== What the task asks ==
An exact copy, beginning at the line containing "Given: Select the Donald Trump candidate name" and ending at the final line of the records that follow, is the answer; it has no pictures and no other text.

::: Data shown :::

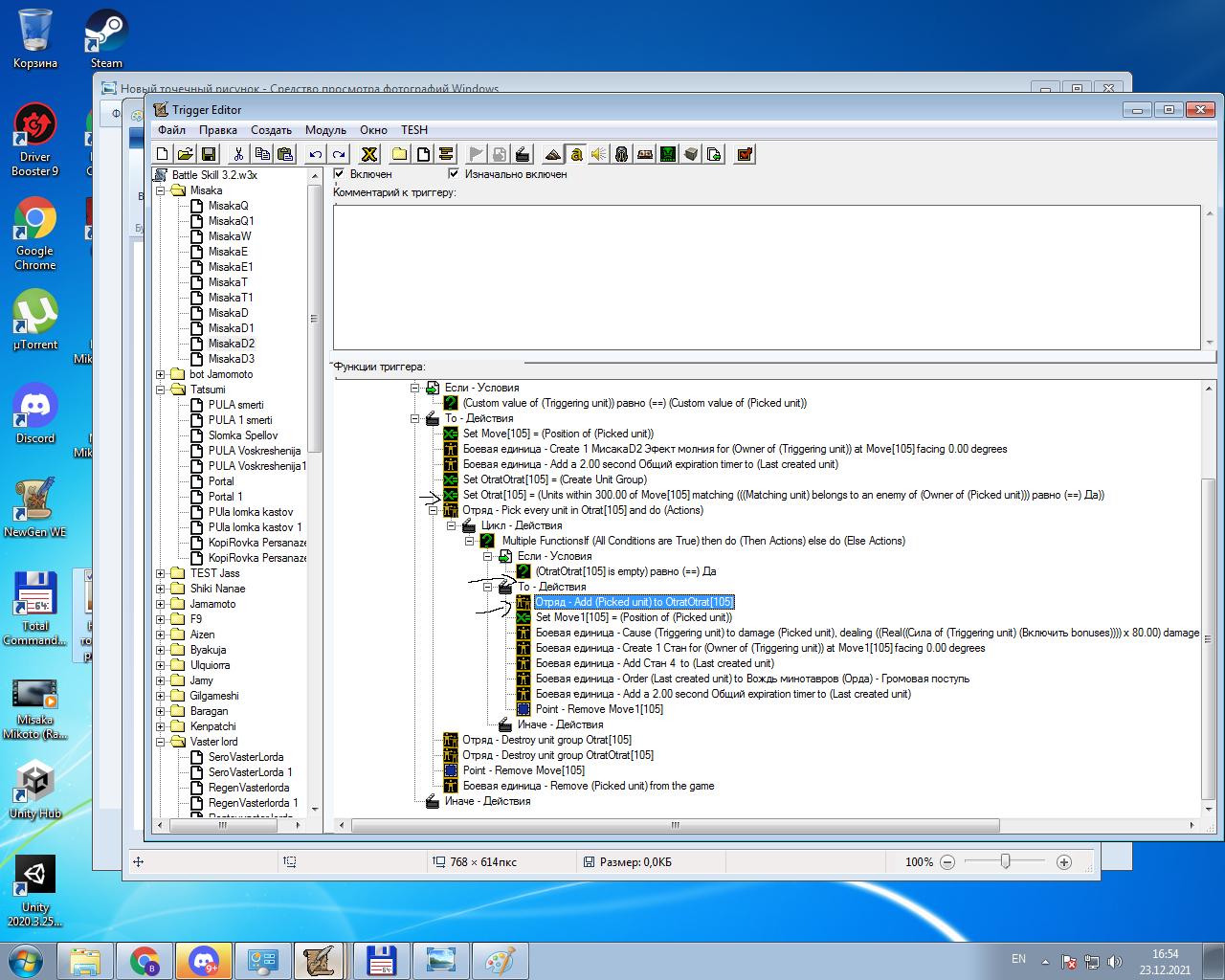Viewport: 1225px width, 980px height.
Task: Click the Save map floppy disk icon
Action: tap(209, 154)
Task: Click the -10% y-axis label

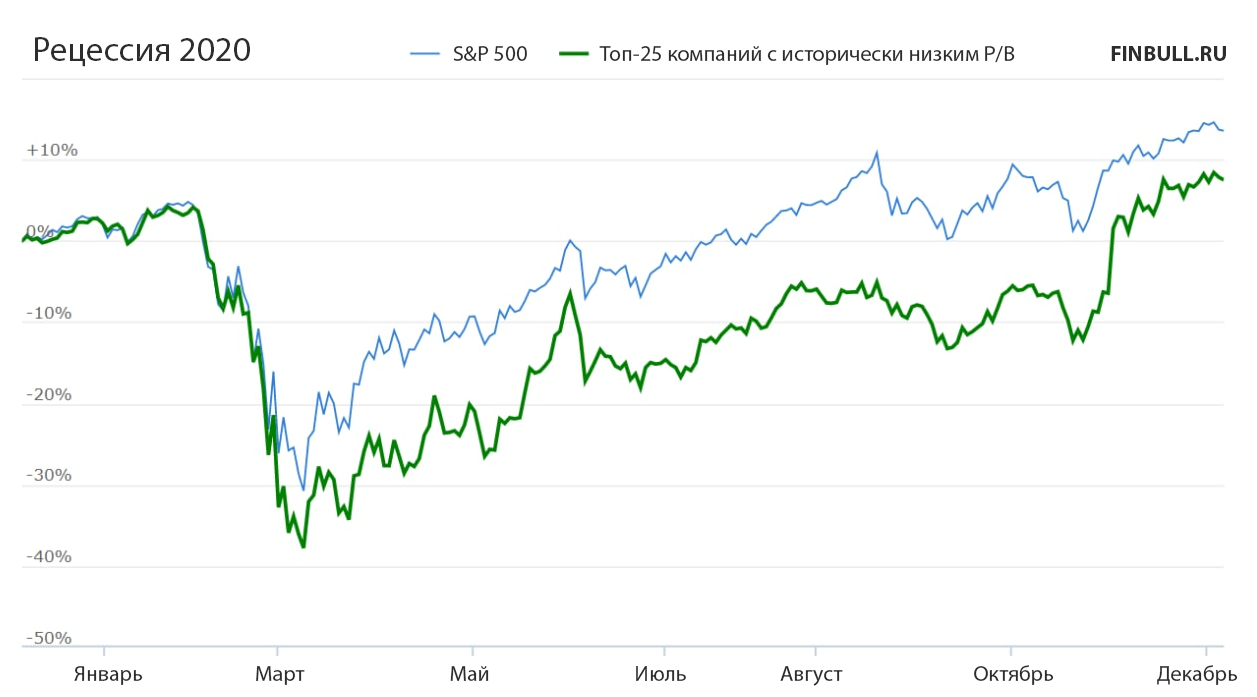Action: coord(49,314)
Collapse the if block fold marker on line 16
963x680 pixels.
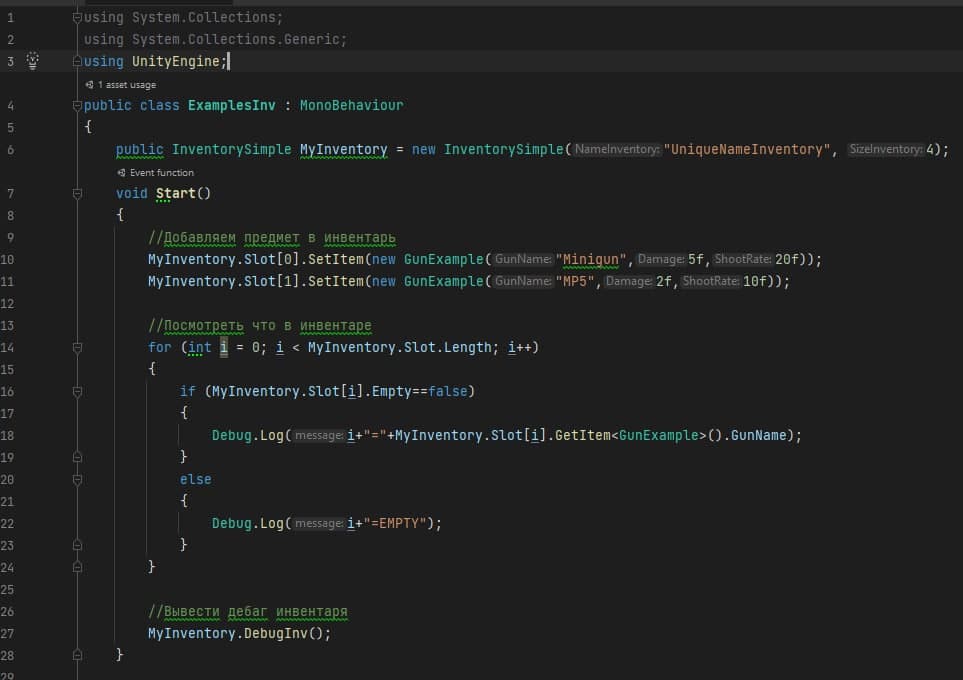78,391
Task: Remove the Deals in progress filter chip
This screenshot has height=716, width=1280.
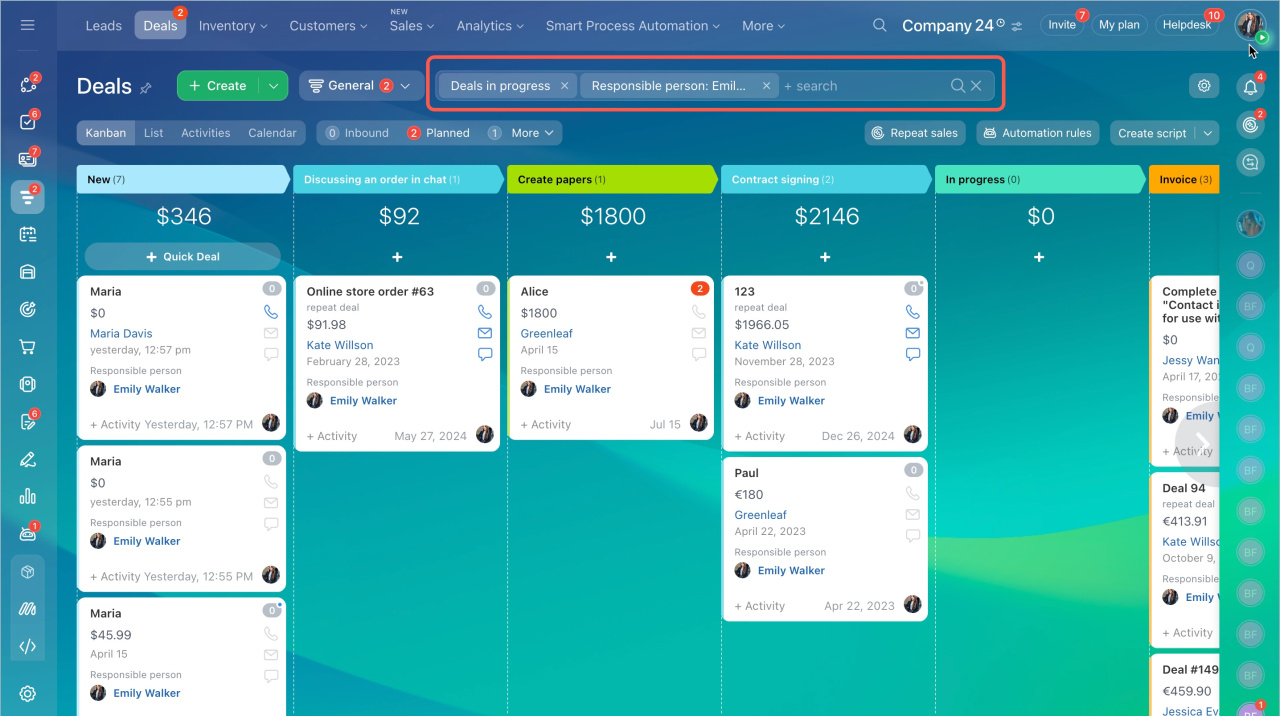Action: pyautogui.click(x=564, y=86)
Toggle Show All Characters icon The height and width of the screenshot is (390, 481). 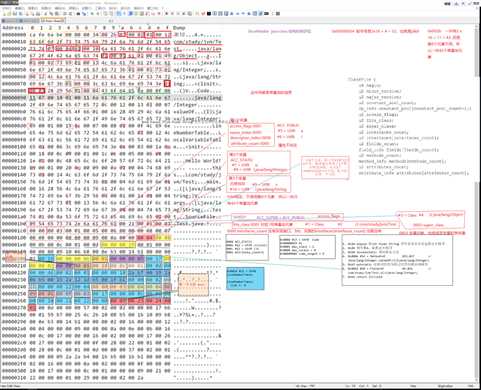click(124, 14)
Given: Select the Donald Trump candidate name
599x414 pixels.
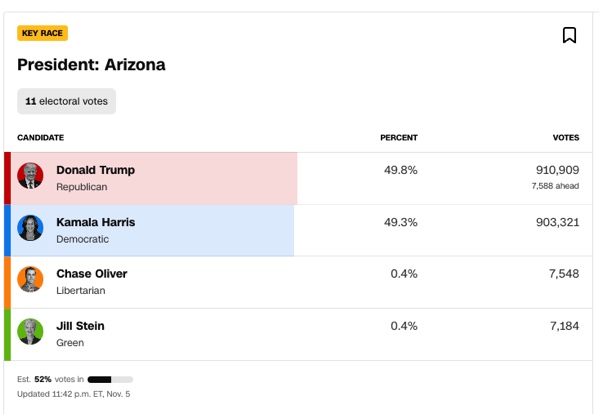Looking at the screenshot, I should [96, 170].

:::

== Your solution ==
Given: Select the Donald Trump candidate name
599x414 pixels.
Looking at the screenshot, I should [96, 170].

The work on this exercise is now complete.